I met up with Pascal and Thibaut (the French guys from the bar last week) and a few other random friends (Antoine, from Toulouse, Daniel, and American film student, and a girl from Greece) at Luxembourg. The streets were packed with a cheerful, chattering young crowd and dotted with equally jovial policemen who had pretty much given up on trying to clear a path for cars. It was really surreal to have so many people out and about at midnight, and there was a real sense of life and electricity in the air. The line to actually enter the Luxembourg gardens wrapped all the way around the block, although you didn’t have to be inside it to see the main attraction: a huge disco ball, suspended from a crane. Strategically placed searchlights refracted off of the ball’s many faces onto the eerie purple clouds and full moon, giving the impression that tonight, Paris itself was our nightclub.
With Pascal as our guide, we trekked around Paris to see what we could see, speaking French all the while. My favorite destination was the Grande Mosquée, whose central garden hosted an x-ray video installation (one of the only ones I enjoyed…I really need someone with some film background to teach me how to appreciate those because right now I just think most of them are stupid) and a laser installation piece that combined the visuals of the moving lasers with audio voiceovers of the history of the earth and a strong scent of roses. (More art should be scented. It’s like that adult version of those scented markers that were really cool in the early 90s…fun!). The exhibits were cool, the locale was beautiful, and the calm reverence of the crowd in response to our surroundings presented a strange contrast to the delightful chaos around Luxembourg.

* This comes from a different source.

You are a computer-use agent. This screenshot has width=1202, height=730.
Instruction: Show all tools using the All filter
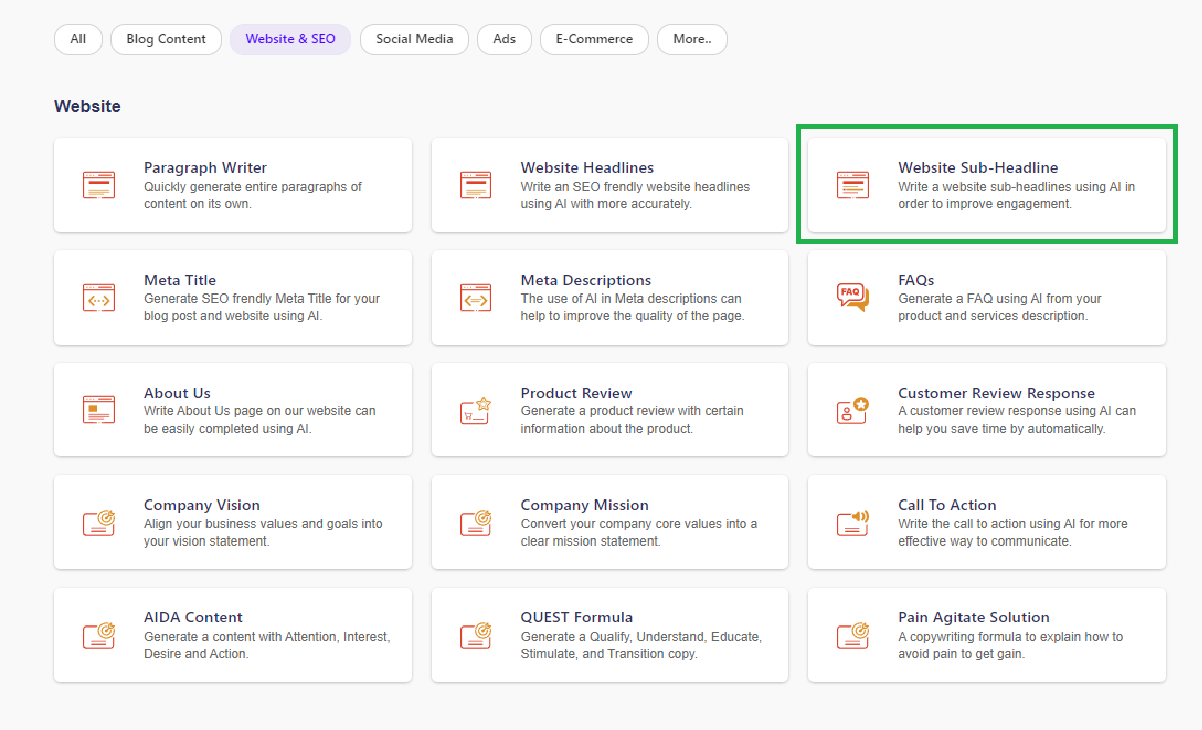78,39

Around 4am, my blisters from the previous night’s boat adventures were starting to hurt and my fatigue was beginning to interfere with my French. The boys and I walked up to Chatelet to catch the night buses home…only to find that French bureaucracy, in its infinite wisdom, had decided to suspend almost all of the night bus lines on the one night that they were really needed, opting instead to keep the 11 and 14 lines running (which both lead away from where I live). The result was that I took the metro and then a bus to Pascal’s apartment in Levallois (a cute, upscale Parisian suburb), where we stayed up for another hour or so discussing Sarah Palin (did anyone else know she got punk'd by a a couple of Quebecois radio DJs?), Ségolène Royale and South Park before I gratefully crashed on an air mattress.